Monday, January 26, 2009

Ugly Apples


I was in Union Square this morning for an appointment, and I couldn’t resist walking through the Greenmarket even in the bitter cold. The stands were a far cry from their summer glory, but I quickly found Red Jacket Orchards and bought a few apples: three Cameos and two Galas. The apples weren’t shiny, red beauties. They were a mottled greenish-rust color, with unsightly bulges and dull skin.

Next I popped across the street to Whole Foods to buy a few staples. Walking through the front doors, the first items on my right were rows and rows of berries – blueberries, raspberries, and strawberries from Florida and Mexico. All of them were colorful and shapely, brightly beckoning a shopper sick to death of winter and eager for a little vicarious sunshine.

But no.

Over the years I have learned my lesson. Mid-winter strawberries shipped from afar may look inviting, but they taste like sawdust. Blueberries and raspberries in January may promise to cure the winter blues, but they are actually small bursts of sweet disappointment, never tasting as luscious as they do when they are fresh from the local summer sun.

I used to write profiles of chefs for a well-known food organization. After a while the challenge became putting a fresh twist on a chef’s devotion to local and seasonal ingredients, because, “local and seasonal” was the mantra of so many of the nation’s top chefs. The philosophy became so ubiquitous it almost became a clichĂ©.

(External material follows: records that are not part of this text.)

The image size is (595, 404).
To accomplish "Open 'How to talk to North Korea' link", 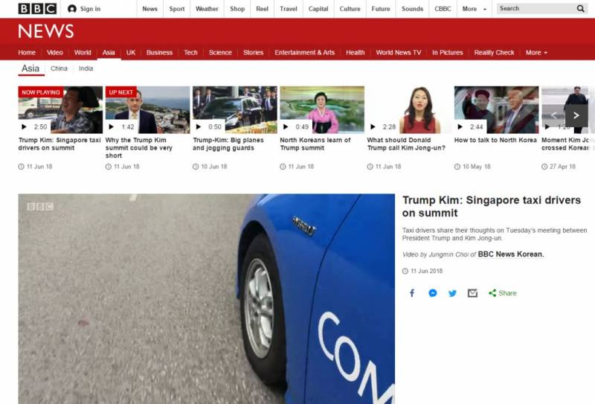I will pyautogui.click(x=495, y=140).
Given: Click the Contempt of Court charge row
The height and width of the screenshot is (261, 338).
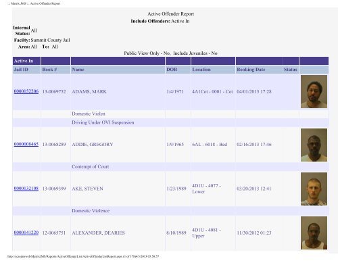Looking at the screenshot, I should coord(170,166).
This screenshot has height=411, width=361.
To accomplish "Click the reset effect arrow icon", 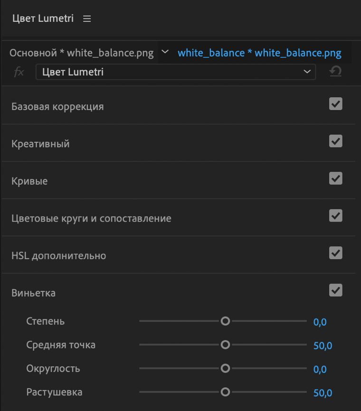I will coord(335,72).
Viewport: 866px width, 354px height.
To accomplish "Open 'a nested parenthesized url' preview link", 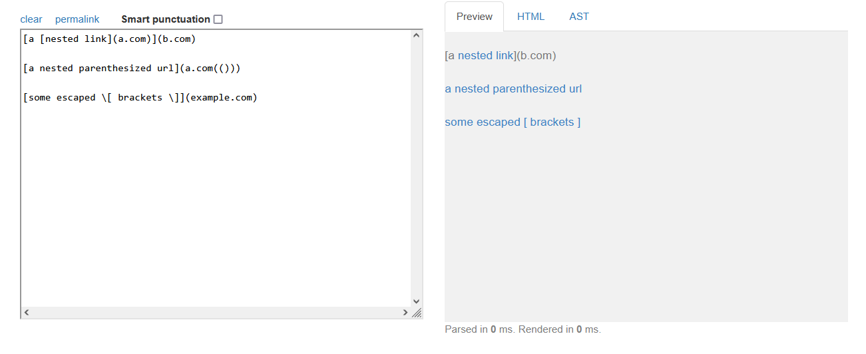I will 513,89.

But taking a bite of the ugly, local apple today and tasting its crisp, honeyed sweetness brought the chefs’ mantras back into focus. Aside from its eco- and community benefits, local and seasonal tastes good… something I will instantly be reminded of when I bite into the first sweet strawberries of summer.

1 comment:

Delicious Dishings said...

I was fooled by tomatoes last weekend. They were so red and had that lovely right off the vine smell, but when I cut into them, they were all mealy and mushy.